Dataset entries:
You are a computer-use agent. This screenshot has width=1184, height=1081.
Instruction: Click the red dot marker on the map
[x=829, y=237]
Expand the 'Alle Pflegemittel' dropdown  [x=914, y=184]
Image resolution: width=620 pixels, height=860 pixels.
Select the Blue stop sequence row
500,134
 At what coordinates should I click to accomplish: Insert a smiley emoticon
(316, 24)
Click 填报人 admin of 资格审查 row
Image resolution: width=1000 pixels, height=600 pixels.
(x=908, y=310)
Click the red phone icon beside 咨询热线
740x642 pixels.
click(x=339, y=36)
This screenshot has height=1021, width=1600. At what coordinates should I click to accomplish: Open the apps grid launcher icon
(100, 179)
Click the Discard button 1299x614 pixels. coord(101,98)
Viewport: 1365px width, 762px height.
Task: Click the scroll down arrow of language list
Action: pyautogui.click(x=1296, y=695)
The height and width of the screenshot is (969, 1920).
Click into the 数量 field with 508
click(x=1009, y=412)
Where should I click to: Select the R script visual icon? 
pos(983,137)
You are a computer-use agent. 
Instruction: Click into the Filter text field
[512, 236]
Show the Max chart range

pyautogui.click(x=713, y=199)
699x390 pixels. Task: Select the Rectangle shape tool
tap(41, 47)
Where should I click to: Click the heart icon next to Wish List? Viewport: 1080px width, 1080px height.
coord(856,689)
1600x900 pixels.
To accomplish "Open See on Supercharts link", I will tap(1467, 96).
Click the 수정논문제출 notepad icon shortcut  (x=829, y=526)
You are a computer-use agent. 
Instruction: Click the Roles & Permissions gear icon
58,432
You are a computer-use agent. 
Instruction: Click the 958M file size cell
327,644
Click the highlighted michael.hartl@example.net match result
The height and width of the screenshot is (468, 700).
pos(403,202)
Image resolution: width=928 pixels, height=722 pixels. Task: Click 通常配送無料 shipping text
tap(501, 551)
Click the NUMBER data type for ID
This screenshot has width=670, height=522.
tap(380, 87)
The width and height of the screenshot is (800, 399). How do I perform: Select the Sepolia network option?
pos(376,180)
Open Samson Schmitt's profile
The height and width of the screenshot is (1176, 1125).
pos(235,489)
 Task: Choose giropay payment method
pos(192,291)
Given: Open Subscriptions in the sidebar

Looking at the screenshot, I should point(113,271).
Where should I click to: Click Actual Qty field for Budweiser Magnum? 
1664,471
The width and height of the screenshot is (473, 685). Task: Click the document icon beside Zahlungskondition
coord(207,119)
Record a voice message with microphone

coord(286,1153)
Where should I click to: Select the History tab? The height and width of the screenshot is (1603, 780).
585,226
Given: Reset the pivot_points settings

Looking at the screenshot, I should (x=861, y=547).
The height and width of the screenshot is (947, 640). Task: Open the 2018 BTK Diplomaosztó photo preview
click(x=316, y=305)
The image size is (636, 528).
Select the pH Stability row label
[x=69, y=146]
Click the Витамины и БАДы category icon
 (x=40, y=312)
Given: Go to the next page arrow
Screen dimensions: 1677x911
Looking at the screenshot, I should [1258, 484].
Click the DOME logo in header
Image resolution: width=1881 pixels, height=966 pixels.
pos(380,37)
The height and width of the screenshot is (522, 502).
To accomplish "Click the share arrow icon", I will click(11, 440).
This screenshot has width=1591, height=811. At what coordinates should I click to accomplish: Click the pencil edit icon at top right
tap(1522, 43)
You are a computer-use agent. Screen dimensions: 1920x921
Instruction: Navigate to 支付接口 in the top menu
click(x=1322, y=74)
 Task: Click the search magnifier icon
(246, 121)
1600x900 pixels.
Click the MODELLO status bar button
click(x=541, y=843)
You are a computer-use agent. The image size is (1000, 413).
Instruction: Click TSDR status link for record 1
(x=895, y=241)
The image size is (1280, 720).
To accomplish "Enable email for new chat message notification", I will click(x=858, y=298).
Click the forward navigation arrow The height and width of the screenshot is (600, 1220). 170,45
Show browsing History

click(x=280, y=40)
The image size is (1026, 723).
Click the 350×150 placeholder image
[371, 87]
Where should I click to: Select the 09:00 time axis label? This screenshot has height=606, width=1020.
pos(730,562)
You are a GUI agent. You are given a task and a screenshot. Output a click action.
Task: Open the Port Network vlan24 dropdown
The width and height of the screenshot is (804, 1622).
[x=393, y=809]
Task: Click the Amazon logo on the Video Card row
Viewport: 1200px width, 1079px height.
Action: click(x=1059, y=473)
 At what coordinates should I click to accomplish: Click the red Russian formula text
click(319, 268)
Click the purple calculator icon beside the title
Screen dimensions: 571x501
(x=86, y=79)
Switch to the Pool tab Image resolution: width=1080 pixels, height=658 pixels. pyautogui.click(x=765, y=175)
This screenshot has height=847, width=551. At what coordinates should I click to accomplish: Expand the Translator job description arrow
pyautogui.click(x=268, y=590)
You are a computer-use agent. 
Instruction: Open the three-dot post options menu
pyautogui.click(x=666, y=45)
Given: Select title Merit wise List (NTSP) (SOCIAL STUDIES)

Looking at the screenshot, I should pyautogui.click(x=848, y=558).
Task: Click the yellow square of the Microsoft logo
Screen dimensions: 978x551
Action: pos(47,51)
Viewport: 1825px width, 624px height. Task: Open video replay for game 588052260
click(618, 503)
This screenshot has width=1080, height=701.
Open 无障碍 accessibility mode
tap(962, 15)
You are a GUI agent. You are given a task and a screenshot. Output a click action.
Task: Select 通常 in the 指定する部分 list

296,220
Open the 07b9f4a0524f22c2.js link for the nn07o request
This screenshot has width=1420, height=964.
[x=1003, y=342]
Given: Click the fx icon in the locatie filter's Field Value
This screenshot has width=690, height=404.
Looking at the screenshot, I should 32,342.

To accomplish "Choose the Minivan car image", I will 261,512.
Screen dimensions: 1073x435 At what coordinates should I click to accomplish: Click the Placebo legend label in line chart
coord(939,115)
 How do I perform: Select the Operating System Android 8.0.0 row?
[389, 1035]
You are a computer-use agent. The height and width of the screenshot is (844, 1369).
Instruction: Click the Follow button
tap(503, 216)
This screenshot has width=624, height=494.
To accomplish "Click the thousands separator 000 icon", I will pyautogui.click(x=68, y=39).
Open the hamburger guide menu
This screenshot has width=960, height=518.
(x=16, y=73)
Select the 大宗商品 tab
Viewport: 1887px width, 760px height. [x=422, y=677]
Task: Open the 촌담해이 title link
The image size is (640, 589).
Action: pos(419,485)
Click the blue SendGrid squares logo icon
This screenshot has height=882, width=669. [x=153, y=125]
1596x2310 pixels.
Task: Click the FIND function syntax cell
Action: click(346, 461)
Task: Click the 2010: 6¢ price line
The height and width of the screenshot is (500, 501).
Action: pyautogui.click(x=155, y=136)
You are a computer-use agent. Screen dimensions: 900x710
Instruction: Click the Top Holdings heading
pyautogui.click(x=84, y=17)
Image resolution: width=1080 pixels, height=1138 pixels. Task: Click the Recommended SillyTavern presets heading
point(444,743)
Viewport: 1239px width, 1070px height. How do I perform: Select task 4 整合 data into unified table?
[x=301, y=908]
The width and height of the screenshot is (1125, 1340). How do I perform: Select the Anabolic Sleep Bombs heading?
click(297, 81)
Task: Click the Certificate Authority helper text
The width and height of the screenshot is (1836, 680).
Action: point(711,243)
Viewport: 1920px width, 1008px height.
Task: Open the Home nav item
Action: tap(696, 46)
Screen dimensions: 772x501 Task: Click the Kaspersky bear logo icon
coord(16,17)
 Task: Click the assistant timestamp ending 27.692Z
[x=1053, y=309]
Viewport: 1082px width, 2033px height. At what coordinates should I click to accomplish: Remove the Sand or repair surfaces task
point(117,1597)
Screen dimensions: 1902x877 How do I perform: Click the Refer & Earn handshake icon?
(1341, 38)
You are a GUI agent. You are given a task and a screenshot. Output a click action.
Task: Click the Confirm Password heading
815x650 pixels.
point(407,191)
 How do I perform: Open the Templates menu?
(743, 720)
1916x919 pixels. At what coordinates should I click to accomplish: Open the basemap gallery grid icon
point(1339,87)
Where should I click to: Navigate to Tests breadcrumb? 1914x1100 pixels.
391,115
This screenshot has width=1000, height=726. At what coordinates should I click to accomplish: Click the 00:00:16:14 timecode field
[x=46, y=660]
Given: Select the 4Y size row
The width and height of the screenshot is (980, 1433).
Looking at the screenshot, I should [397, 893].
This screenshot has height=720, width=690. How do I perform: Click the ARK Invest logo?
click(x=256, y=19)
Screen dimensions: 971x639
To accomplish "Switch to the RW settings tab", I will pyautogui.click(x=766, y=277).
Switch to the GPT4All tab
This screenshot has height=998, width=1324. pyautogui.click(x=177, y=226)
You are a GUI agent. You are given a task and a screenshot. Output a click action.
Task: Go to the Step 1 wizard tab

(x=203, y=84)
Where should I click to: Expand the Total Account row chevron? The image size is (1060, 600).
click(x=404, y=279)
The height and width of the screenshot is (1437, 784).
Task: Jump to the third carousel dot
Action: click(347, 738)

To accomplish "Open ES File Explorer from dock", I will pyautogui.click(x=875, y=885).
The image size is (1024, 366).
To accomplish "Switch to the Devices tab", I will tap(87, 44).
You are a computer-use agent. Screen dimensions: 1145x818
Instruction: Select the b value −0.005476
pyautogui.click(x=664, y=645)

TASK PROMPT:
Exactly as they stand in the records above, print the lines from the one containing "The image size is (1024, 366)." through the final line, inclusive.

ANSWER SECTION:
The image size is (1024, 366).
To accomplish "Switch to the Devices tab", I will tap(87, 44).
You are a computer-use agent. Screen dimensions: 1145x818
Instruction: Select the b value −0.005476
pyautogui.click(x=664, y=645)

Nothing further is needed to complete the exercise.